Mula sem cabeça
“Não podem os olhos dizer à mão: Não precisamos de ti; nem ainda a cabeça, aos pés: Não preciso de vós.” I Coríntios 12:21
Talvez a eclesiologia (doutrina sobre a igreja) seja um dos assuntos mais frágeis da teologia cristã. Mesmo após a importante reforma proposta pelo movimento protestante, muitos valores espirituais da Igreja como a expressão corporativa de Jesus Cristo ainda permanecem relegados a um segundo plano como se fossem um assunto menor. Tal debilidade na correta compreensão do papel da Igreja tem gerado muitas aberrações tanto no evangelho pregado quanto na vida vivida.

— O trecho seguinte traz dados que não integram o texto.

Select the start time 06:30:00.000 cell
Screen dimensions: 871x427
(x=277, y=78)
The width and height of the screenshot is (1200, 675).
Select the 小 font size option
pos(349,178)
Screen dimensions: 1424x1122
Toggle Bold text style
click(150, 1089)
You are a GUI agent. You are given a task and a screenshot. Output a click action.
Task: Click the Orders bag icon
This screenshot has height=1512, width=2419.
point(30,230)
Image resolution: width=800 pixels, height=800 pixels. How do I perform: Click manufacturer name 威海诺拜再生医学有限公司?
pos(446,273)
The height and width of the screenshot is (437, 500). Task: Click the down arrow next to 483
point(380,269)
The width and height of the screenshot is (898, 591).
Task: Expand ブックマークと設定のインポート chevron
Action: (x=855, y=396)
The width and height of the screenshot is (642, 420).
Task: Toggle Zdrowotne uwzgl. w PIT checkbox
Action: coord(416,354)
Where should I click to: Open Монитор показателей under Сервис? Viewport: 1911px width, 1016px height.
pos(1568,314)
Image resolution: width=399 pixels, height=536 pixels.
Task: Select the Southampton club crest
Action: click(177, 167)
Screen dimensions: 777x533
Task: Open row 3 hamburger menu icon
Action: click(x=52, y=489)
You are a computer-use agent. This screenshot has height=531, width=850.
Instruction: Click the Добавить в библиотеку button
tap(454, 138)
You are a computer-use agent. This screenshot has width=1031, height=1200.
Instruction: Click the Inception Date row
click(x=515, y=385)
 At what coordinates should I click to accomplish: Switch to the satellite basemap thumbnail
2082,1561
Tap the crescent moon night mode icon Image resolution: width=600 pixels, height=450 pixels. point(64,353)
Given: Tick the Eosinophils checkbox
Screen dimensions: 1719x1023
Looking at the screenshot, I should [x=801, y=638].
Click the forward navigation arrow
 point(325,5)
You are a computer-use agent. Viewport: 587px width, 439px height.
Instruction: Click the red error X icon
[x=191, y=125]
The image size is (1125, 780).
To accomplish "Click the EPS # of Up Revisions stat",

Cada vez mais tenho ouvido um discurso atraente de um cristianismo sem vida de Igreja. A intuição pessoal e o exercício individual da “espiritualidade” é o tema da moda que atrai a muitas pessoas que desiludidas com os outros (nunca consigo mesmas) optam em seguir um caminho solitário: dizem que amam a Jesus mas não amam a Igreja – que é o Seu corpo.
As escrituras usam muitas figuras para nos demonstrar como a relação entre a Igreja e Cristo é impossível de ser separada. Proponho abaixo três figuras usadas por Paulo no livro de Efésios fazendo referencia ao tripé: esperança, fé e amor (I Co 13:13).
Esperança. A Igreja é como uma noiva que espera a chegada do amado noivo para as bodas de casamento. O Senhor Jesus “amou a igreja, e a si mesmo se entregou por ela, para que a santificasse, para a apresentar a si mesmo igreja gloriosa, sem mácula, nem ruga nem cousa semelhante, porém santa e sem defeito. (5:25-27)” Como será possível não amarmos a quem o nosso noivo ama tanto? Não despreze a noiva de Cristo; ela é a sua amada e Ele está trabalhando para desposá-la.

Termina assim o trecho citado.